Skip to content

Welcome to Pipeteer

Pipeteer simplifies the complexity of durable execution whilst not hiding the underlying persistence.

Why Pipeteer?

Use pipeteer if you need...

  • Persistance: your app can stop or crash and resume at any time without losing progress
  • Observability: you can see the state of your app at any time, and modify it programmatically at runtime
  • Exactly-once semantics: your app can be stopped and resumed without dropping or duplicating work
  • Fault tolerance: if a task fails, it'll keep working on other tasks and retry it later
  • Explicitness: pipeteer's high level API is a very thin abstraction over SQLModel (for persistance) and ZeroMQ (for inter-process communication)

Proof of Concept

Definition. You can define a durable workflow this easy:

from pipeteer import activity, workflow, WorkflowContext

@activity()
async def double(x: int) -> int:
  return 2*x

@workflow()
async def quad(x: int, ctx: WorkflowContext) -> int:
  x2 = await ctx.call(double, x)
  x4 = await ctx.call(double, x2)
  return x4

Worker. And here's how to run it:

import asyncio
from pipeteer import DB, Context

db = DB.at('pipeline.db')
ctx = Context.of(db)

async def main():
  await asyncio.gather(
    double.run(ctx),
    quad.run(ctx),
    ctx.zmq.proxy(),
  )

Input. How to give it tasks?

from pipeteer import DB, Context

db = DB.at('pipeline.db')
ctx = Context.of(db)

Input = quad.input(ctx)
with db.session as s:
  s.add(Input(key='task', value=1, output='my-output'))
  s.commit()

await quad.notify(ctx)

Output. How to get the results?

from sqlmodel import select
from pipeteer import DB, Context

db = DB.at('pipeline.db')
ctx = Context.of(db)

Output = quad.output(ctx, 'my-output')
while True:
  with db.session as s:
    for entry in s.exec(select(Output)):
      print(f'Output: {entry.key} -> {entry.value}')
      s.delete(entry)
    s.commit()
  await ctx.wait('my-output')

● DATA SEGMENT:
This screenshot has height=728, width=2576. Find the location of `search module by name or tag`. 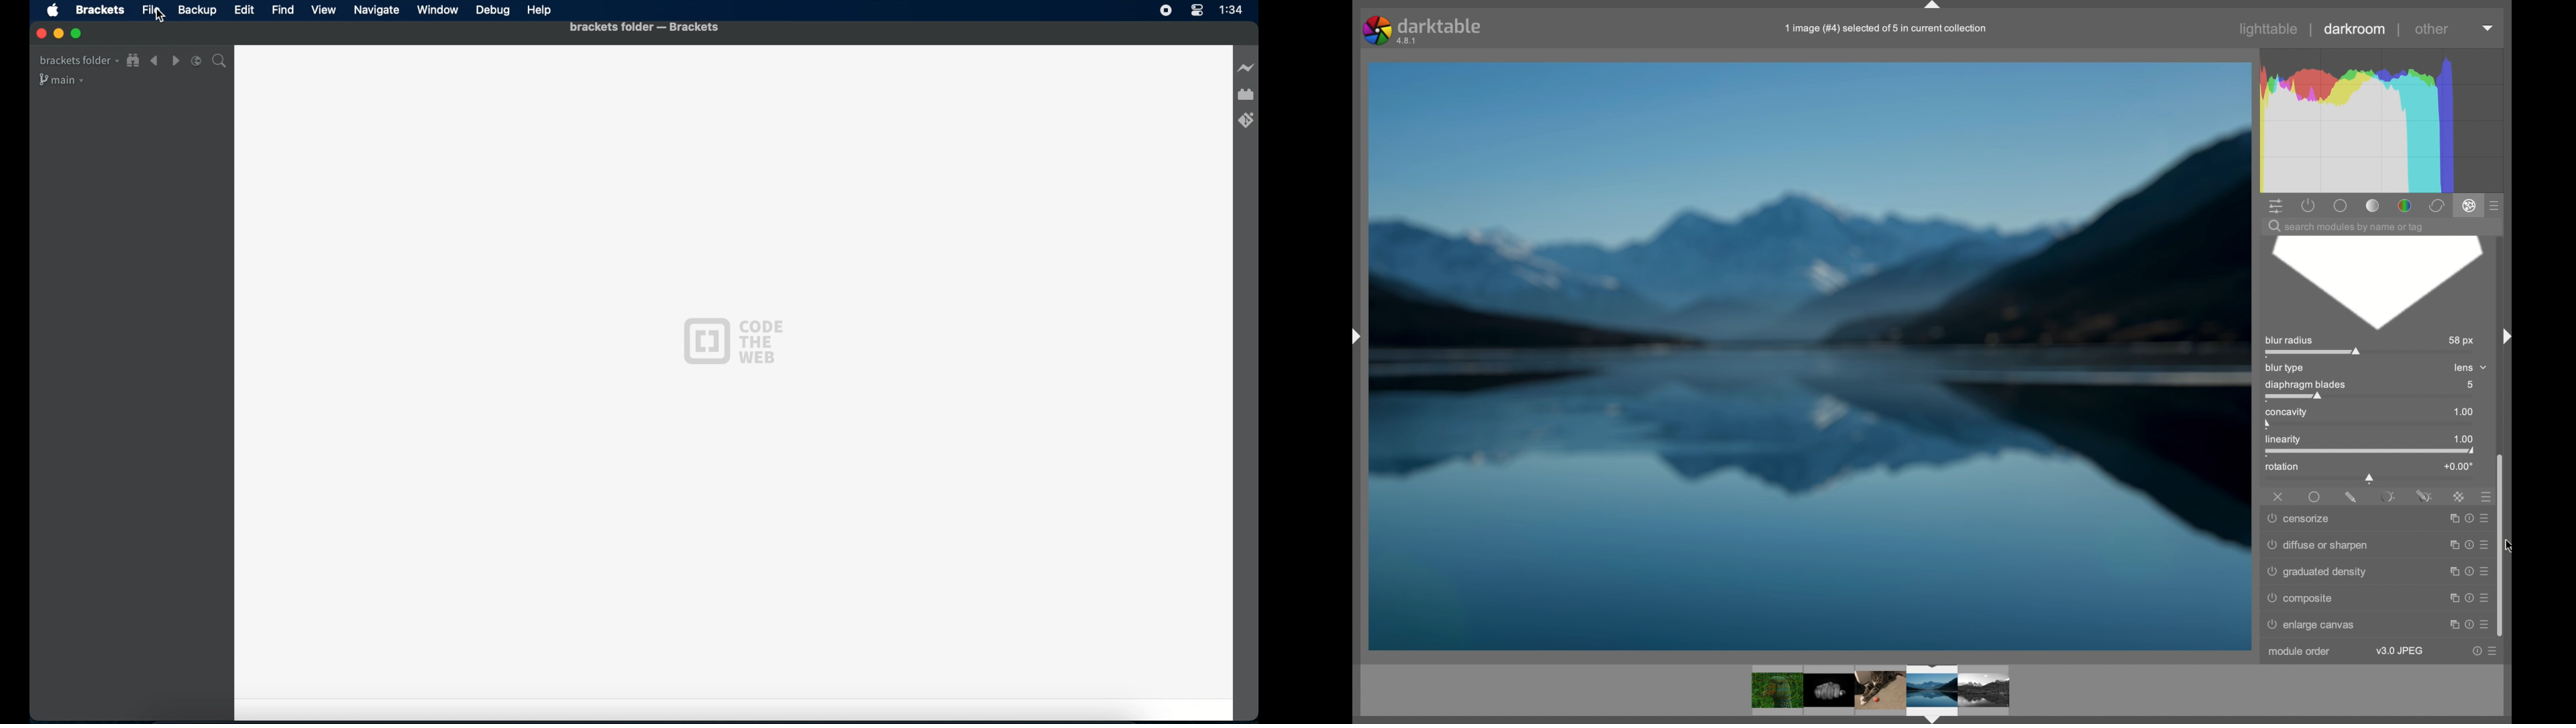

● SET TASKS:
1. On the Pipeteer page, what does pipeteer's high-level API use for inter-process communication?
2. Set down a passage from the Pipeteer page word for word, beginning at the words "async def double(x: int)" and stopping after the words "await ctx.call(double, x2)".
3. Which names does the code on the Pipeteer page import from the pipeteer package? List every one.

● ANSWER LIST:
1. ZeroMQ.

2.
async def double(x: int) -> int:
  return 2*x

@workflow()
async def quad(x: int, ctx: WorkflowContext) -> int:
  x2 = await ctx.call(double, x)
  x4 = await ctx.call(double, x2)

3. activity, workflow, WorkflowContext, DB, Context